Song of the Week, "It's Okay to Cry" by SOPHIE
As if things couldn't get more heart-wrenching in this world, the future of music just got a lot duller with the loss of one of the most prolific modern producers last month. On Jan. 30, Scottish producer and pop star in her own right SOPHIE died in an accidental fall while climbing up to see the moon in Athens, Greece. If you're familiar with her music, you know how poetic that reads, but it's a poetry hard to focus on in light of the tragedy of it. Making a name for herself by producing boundary-pushing electronic music for pop stars of the highest sets and the underground alike, SOPHIE started releasing music under her own name just a few years ago. That independent effort culminated in 2015's PRODUCT and 2018's widely celebrated OIL OF EVERY PEARL'S UN-INSIDES, on which the 2017 single "It's Okay To Cry" resides.
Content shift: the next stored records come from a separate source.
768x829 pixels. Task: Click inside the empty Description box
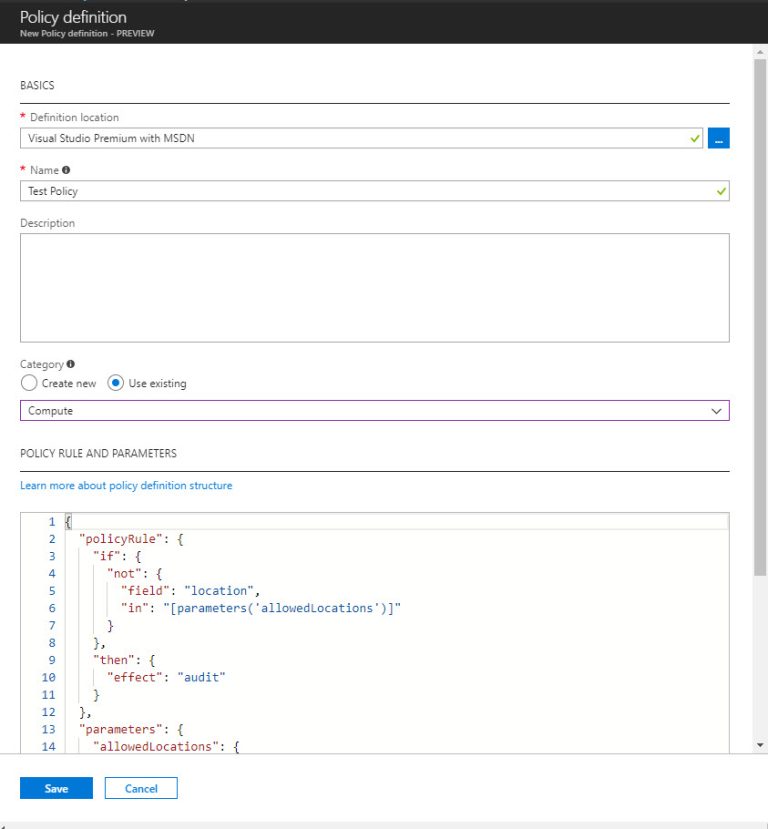click(x=374, y=285)
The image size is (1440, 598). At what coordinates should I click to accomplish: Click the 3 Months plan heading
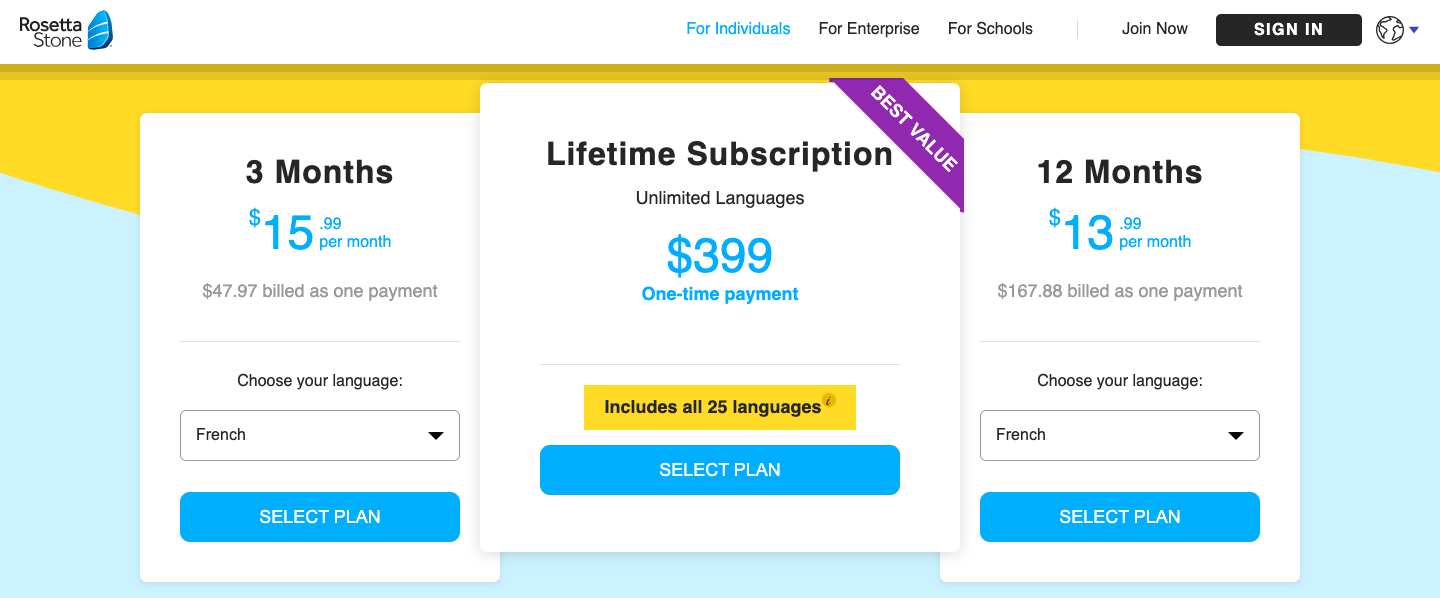coord(320,172)

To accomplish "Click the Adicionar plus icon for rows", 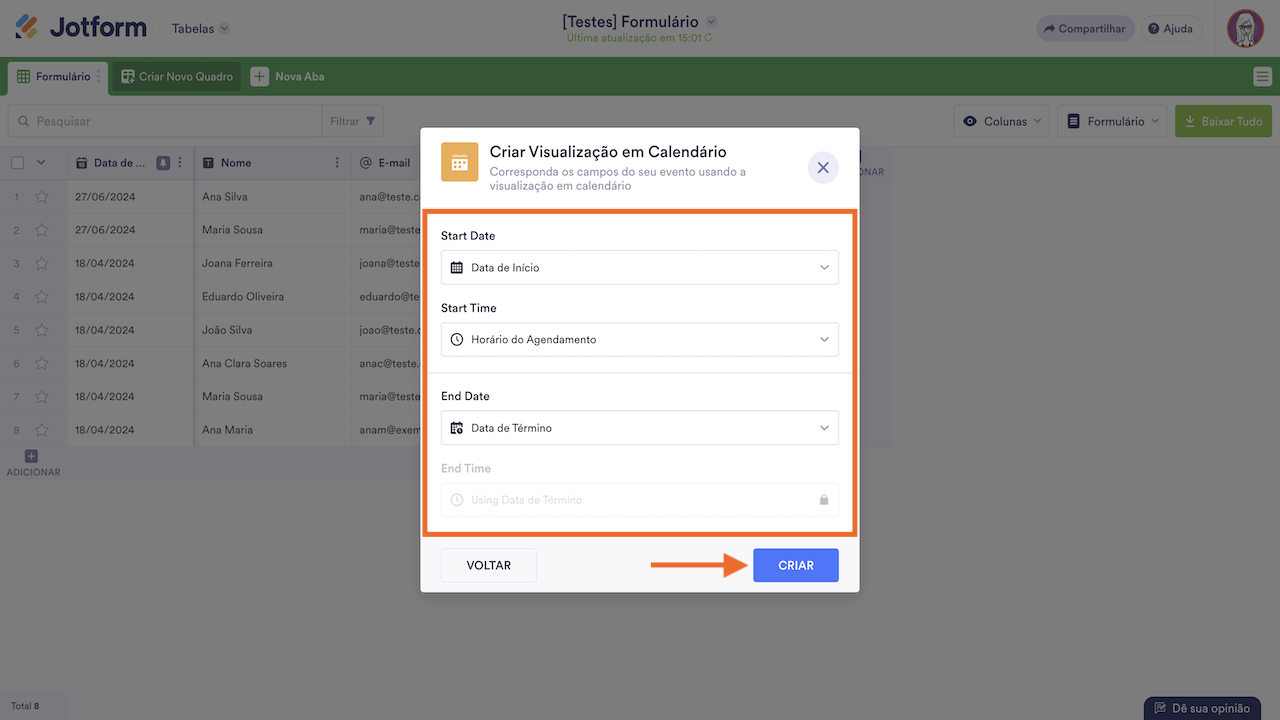I will point(31,457).
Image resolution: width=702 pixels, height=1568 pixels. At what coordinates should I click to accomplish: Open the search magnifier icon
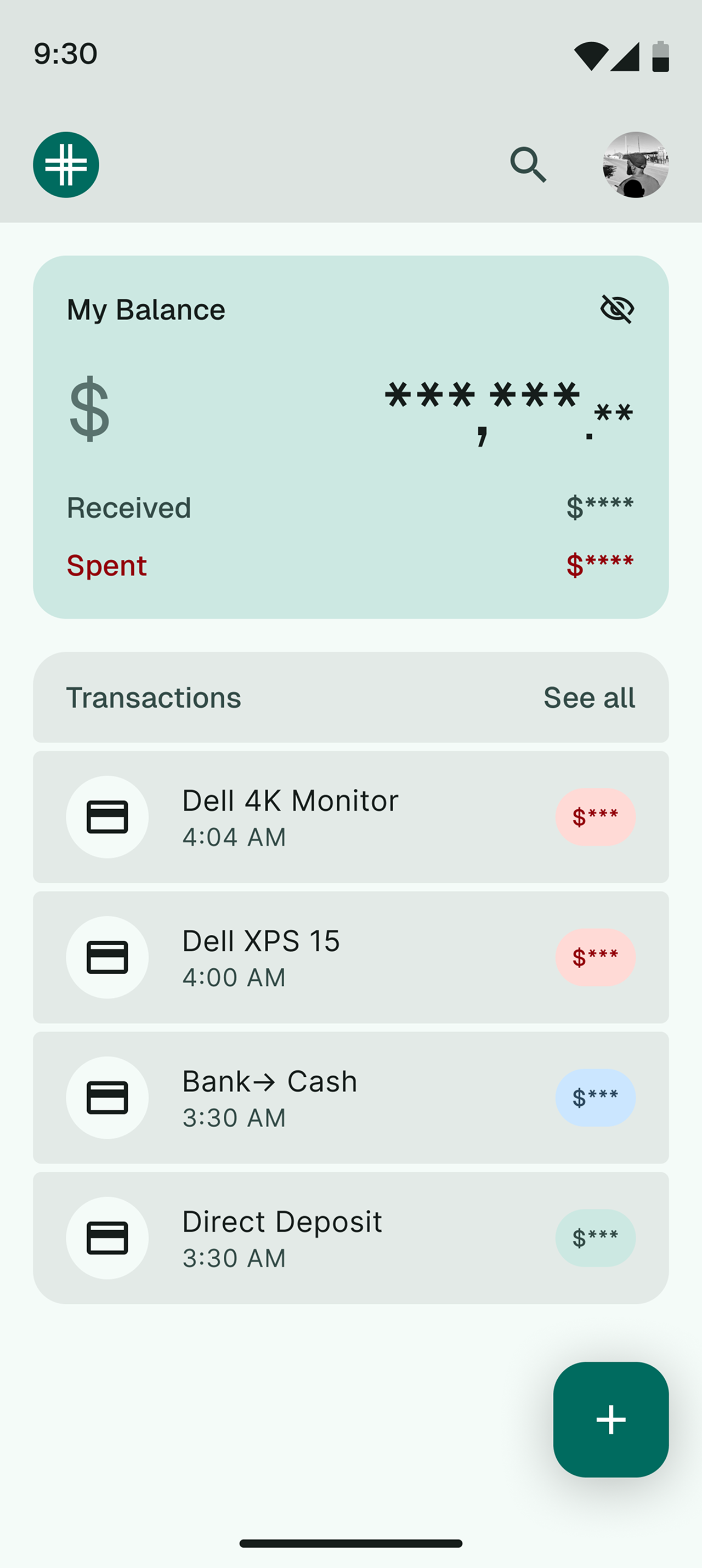click(527, 165)
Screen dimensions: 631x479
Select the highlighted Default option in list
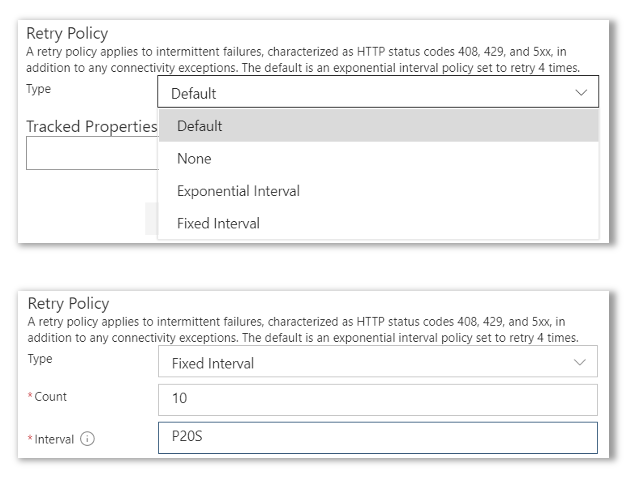point(378,126)
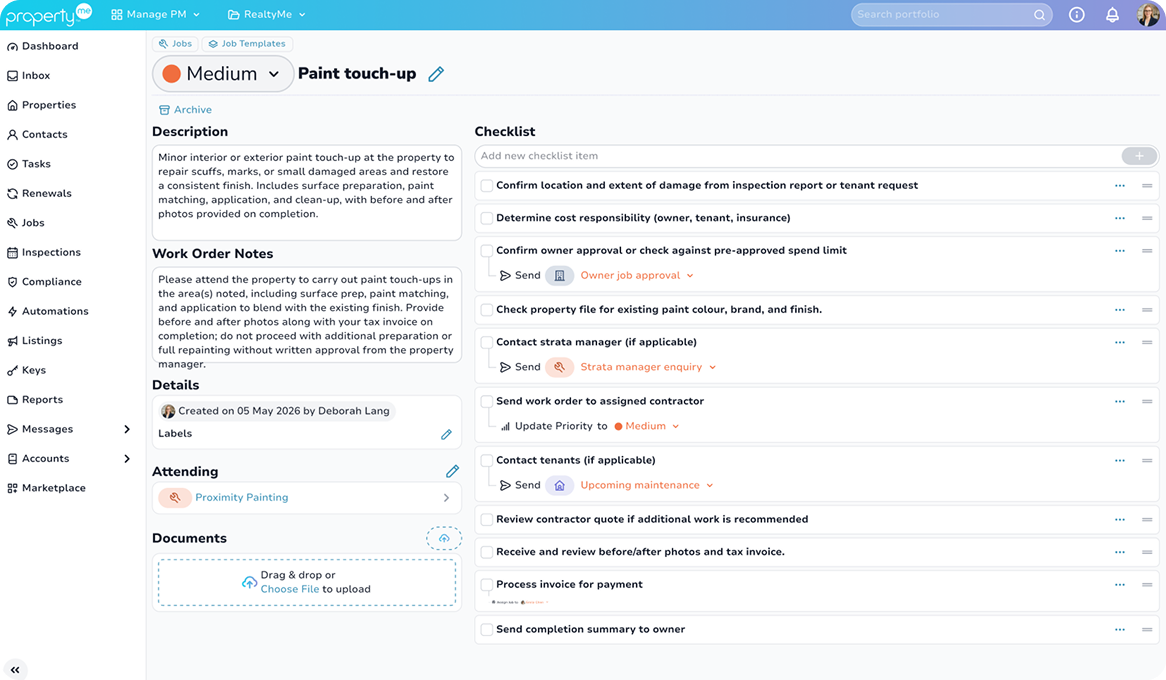
Task: Open the Medium priority dropdown at top
Action: (x=222, y=74)
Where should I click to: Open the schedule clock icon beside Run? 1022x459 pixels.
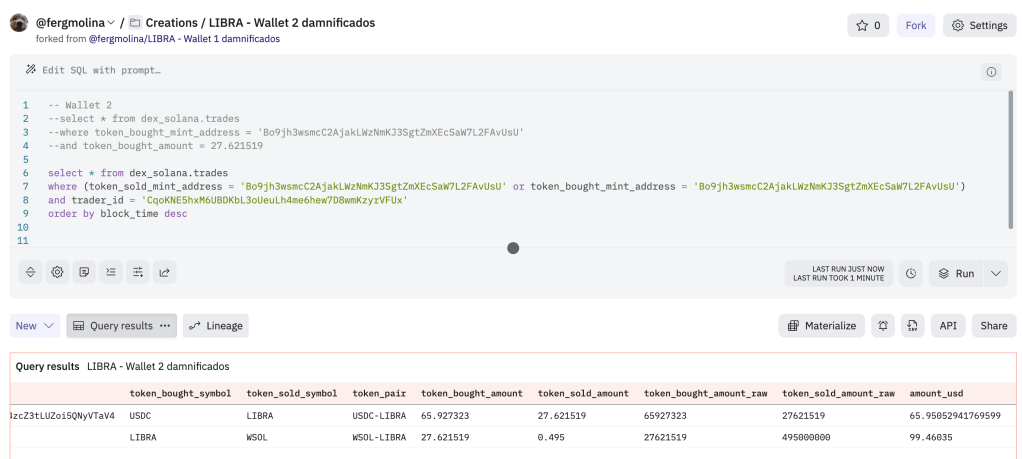(x=910, y=273)
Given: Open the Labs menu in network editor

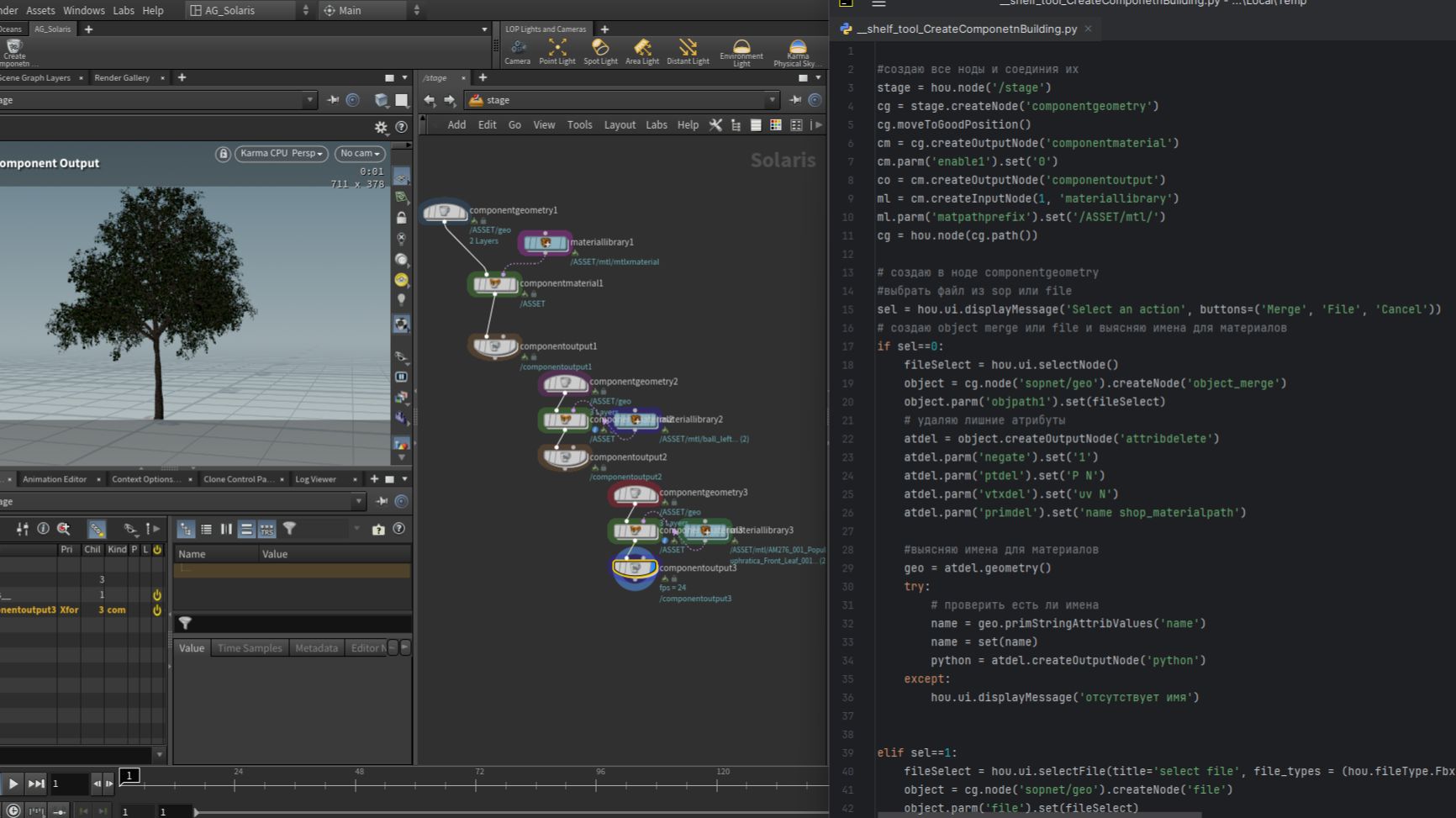Looking at the screenshot, I should [x=656, y=124].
That's my song of the week, and while it's obviously appropriate for the loss of truly one of the most innovative and indisputably unmatched music makers out there, it's also a remarkable song because it departs from most of SOPHIE's other famed work—from her albums or for others, like the hyperpop work she all but established for artists like Charli XCX and PC Music. While OIL OF EVERY PEARL'S UN-INSIDES is a riot of industrial sound, SOPHIE's synthesizers clanging over one another with both precision and abandon, "It's Okay To Cry" is soft, heaven-sent. A twinkling piano line leads up to ethereal, drawn-out synths that trade her usual staggering drops for tender slowness, and gentle whispers that "it's okay to cry," a sentiment that carries the song to heights that feel both spiritual and deeply intimate. An artist who resonated with fans for both her musical savvy and also for her being one of the most successful trans artists of her generation, her loss will be felt forever—but as she's already established, it's okay to cry. Stream the song wherever you stream.